Despite our unprecedented success, according to the author, we American Jews face four major challenges — a decline in religious observance, intermarriage, divergent views of Israel and diminished anti-Semitism — that threaten our community’s vibrancy. Only innovative solutions can ensure continuing Jewish identity among the majority of non-Orthodox American Jews.

Our commitment to the Jewish religion “is thin,” he said. The data is clear: Excepting Orthodox Jews, American Jews tend to be less observant than their Christian neighbors, measured by attendance at services or membership in church or synagogue. Only one third of self-professed American Jews belong to a congregation. Many Jews are not believers, nearly half say they are agnostic or do not believe in God at all. Twenty-two percent of Jews report they have no religion, 32 percent among millennials.

The numbers surrounding intermarriage are stunning. Since 2000, Mnookin said, 57 percent of Jews who married — and 70 percent of non-Orthodox Jews — have intermarried. As a result, many American Jews view intermarriage as the greatest threat to Jewish survival, and many American Jewish leaders, including rabbis, have focused their efforts on preventing intermarriage.

Such a strategy is bound to fail, the author believes. Jews are only 2 percent of the population and those contemplating marriage are likely to find they have much in common “with those who don’t share their religious heritage.” In addition, many millennials are uncomfortable with the idea of only marrying a Jew, finding that “it borders on racism.”

We need to concentrate on “welcoming and integrating those [intermarried] families into the Jewish community,” he said.

“To my mind,” he writes in his book, “the issue is: What are we doing about the next generation? Not, how can we stop intermarriage?”

There are reasons for optimism, Mnookin said. A recent study in Boston showed 60 percent of children of mixed marriages were being raised as Jews.

A third challenge is Israel. It was once thought that pride in Israel would serve to “unite a diverse American Jewish community” and “buttress Jewish identity” in the United States, he ”Today, I fear the opposite is coming true.”

Although he said he is committed to Israel’s survival, he is disturbed by policies toward the Palestinians
and the power that the Orthodox establishment has over some aspects of life in the Jewish state.
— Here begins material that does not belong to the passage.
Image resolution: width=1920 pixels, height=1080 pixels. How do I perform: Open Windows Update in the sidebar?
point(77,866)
He said he supports J Street, the liberal pro-Israel group.

Finally, Mnookin said that while over time anti-Semitism has “helped keep the tribe together,” that is no longer the case. Anti-Semitism still exists in the United States, but in his lifetime there has been “a remarkable diminution” of its “relevance in the actual lives Jews are living.”
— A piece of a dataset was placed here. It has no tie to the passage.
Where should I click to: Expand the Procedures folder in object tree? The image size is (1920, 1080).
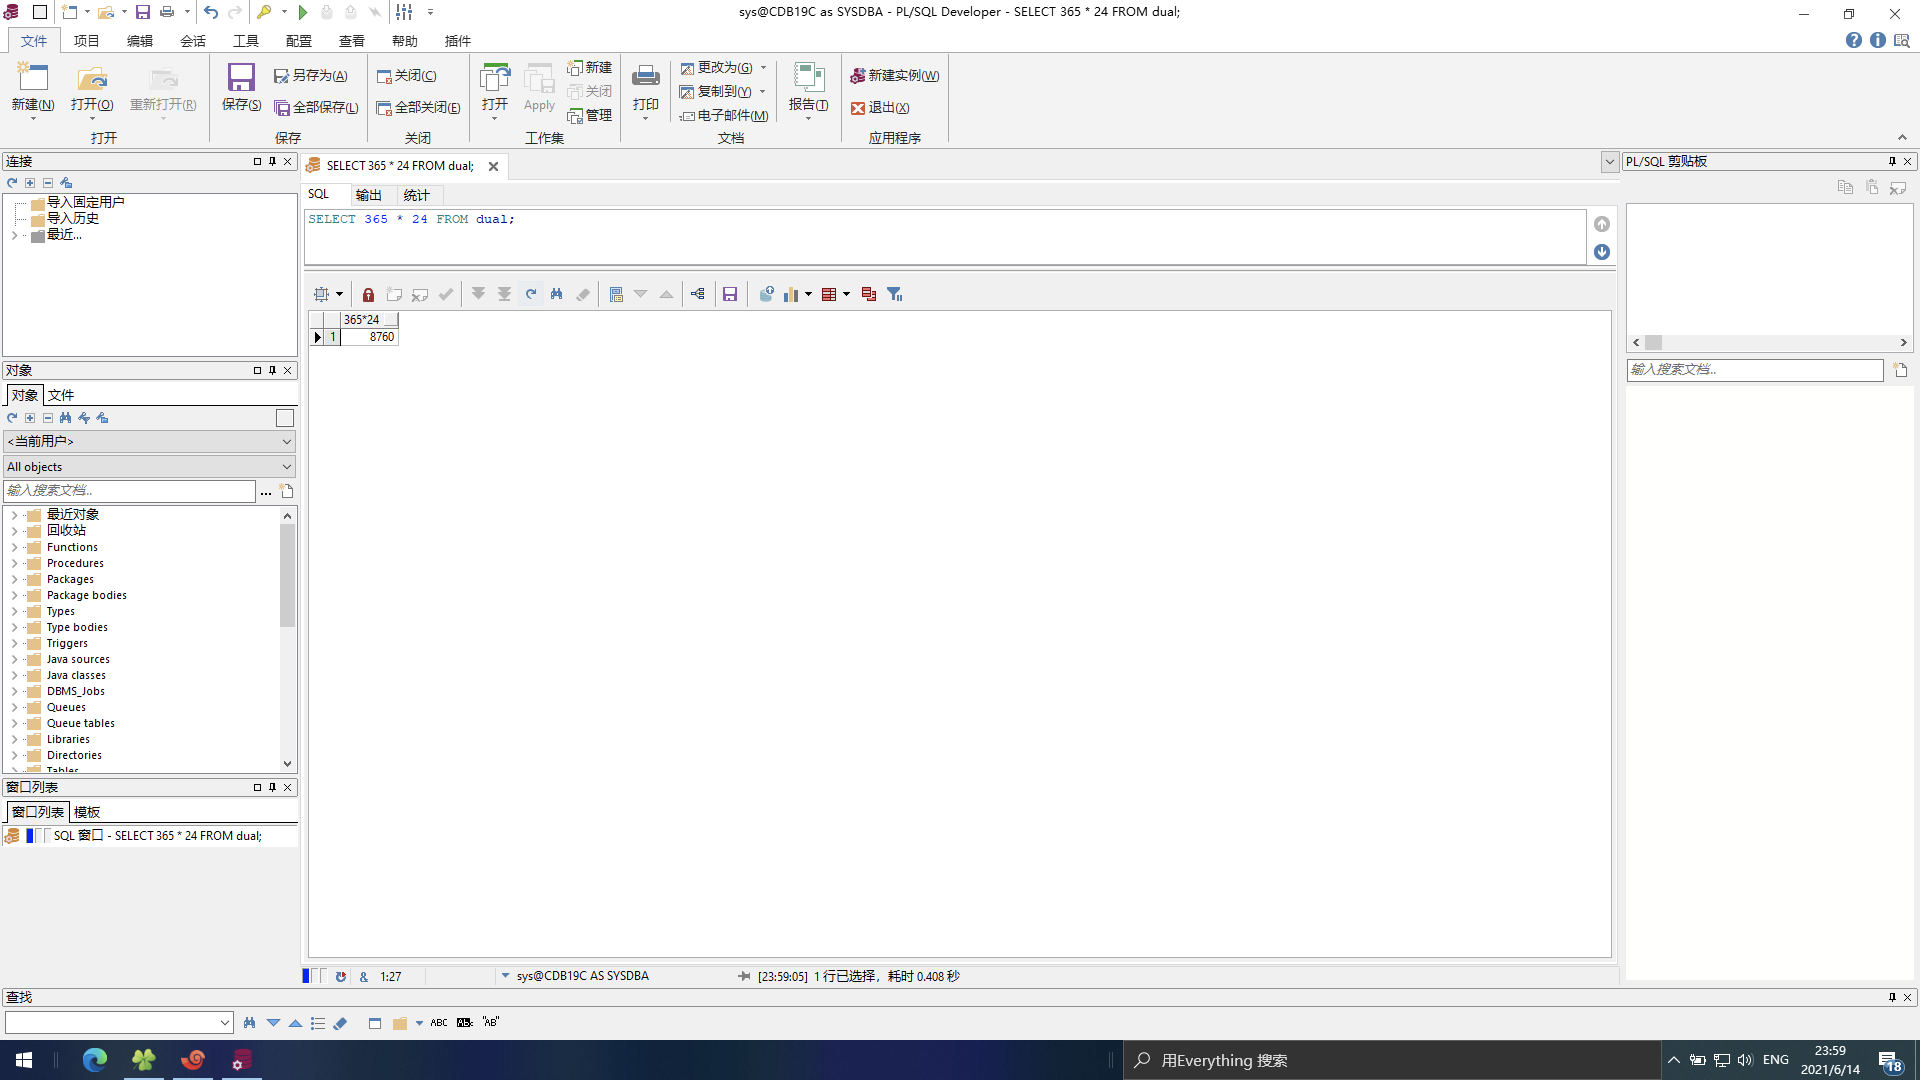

The author’s approach to Jewish identity and intermarriage seemed not to arouse hostility — or even controversy — in the audience on Sunday.

One questioner asked him if his big-tent ideas meant accepting Messianic Jews and Jews for Jesus.

“That’s a perfectly fair question and one that I struggled with,” he answered.

Mnookin said he understands the theological problems with those groups. He also conceded that identity is complicated. In addition to what you think of yourself, other people’s thoughts also are relevant. “But for me, big-tent self-identification is good enough,” he said.

Another questioner noted that the Orthodox would charge that he is making it too easy to become Jewish, that he has no standards.

Mnooken responded that Orthodox congregations could set their own standards for themselves under his big-tent theory.

“My [Harvard] colleague Alan Dershowitz wrote about ‘The Vanishing American Jew.’ That’s b___ s___,” Mnookin said. “American Jews are not going to vanish.

“But in 30 years, I worry that the only people who identify as Jewish will be the fervent Zionists and the Orthodox. They’re going to be around, but I have a feeling of regret because the contribution to American life of the others has been enormous.”

Aaron Leibel is a Washington-area writer.